Following decades of welfare-state comfort and years of Keynesian stimulus spending, a panicky Europe is seeing the arrival of austerity politics. Resentful debtors such as Greece, Spain and Portugal are being forced into tax increases and spending cuts that are painful, unpopular — and just beginning. Their resentful citizens throw tantrums and sometimes rocks at police. Resentful creditors such as Germany provide bailouts while wondering why they ever shackled themselves (and the value of their currency) to such irresponsible governments.
Those not resentful are scared.
And America is not exempt.
In 2009, the federal government spent $1.67 for every $1 it collected in taxes.
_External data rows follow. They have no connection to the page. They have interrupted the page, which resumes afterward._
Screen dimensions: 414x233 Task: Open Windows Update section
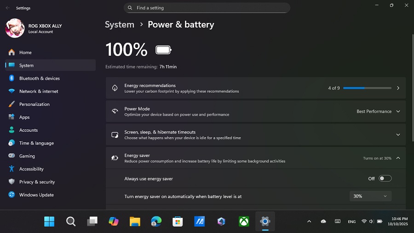click(36, 195)
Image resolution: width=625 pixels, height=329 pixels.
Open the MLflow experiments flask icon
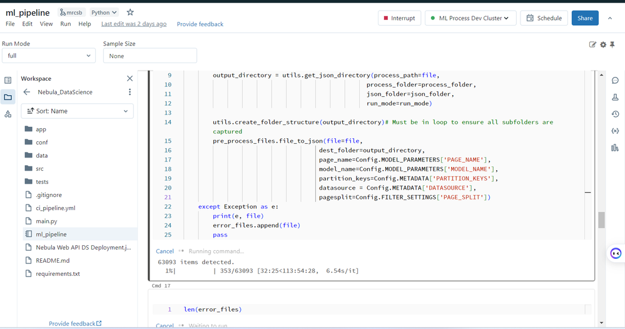tap(615, 98)
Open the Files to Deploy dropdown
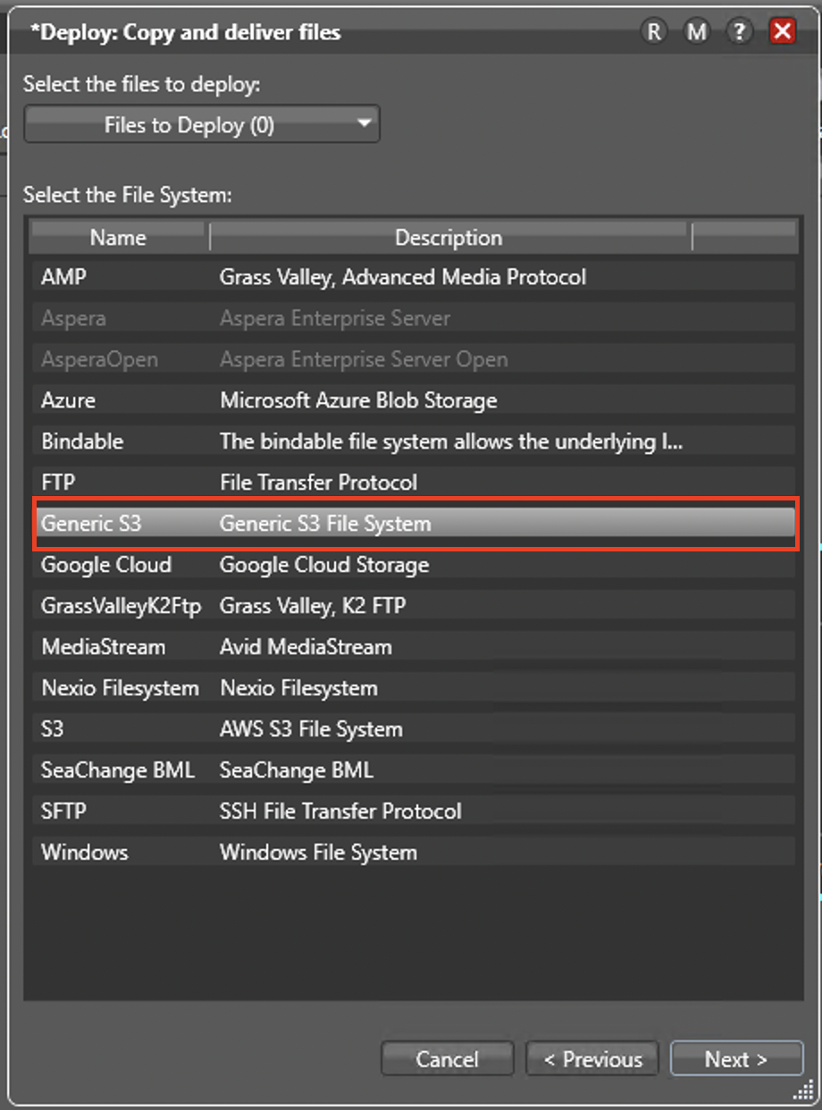 pyautogui.click(x=202, y=125)
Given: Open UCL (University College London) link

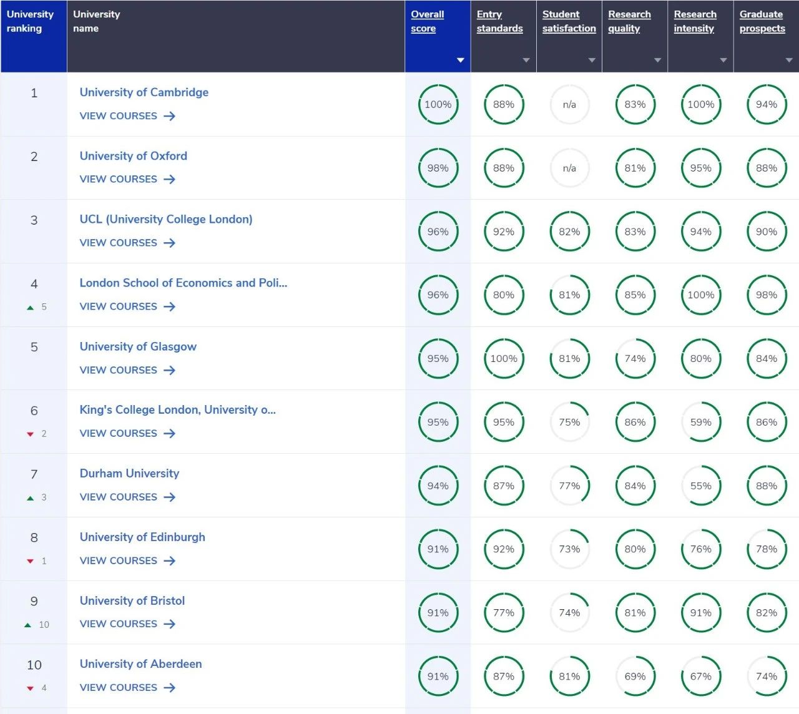Looking at the screenshot, I should coord(165,219).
The Obama administration’s budget proposals would dramatically increase publicly held debt as a percentage of the economy over the next decade, eventually slowing economic growth, fueling inflation and making America more dependent on the kindness of creditors.
This can go on for only so long before a challenge more similar to Britain’s becomes a fate more similar to Greece’s. America is about to enter its own period of austerity, which is likely to be the dominant political reality for the next decade. The new game will have few winners and many losers.
I have only recently realized how horrifyingly bad the US debt situation is. I knew it was bad but I had no appreciation of just *how* bad. It overshadows every other political and social issue. Not only is the Federal government way in the hole, many of the States are as well.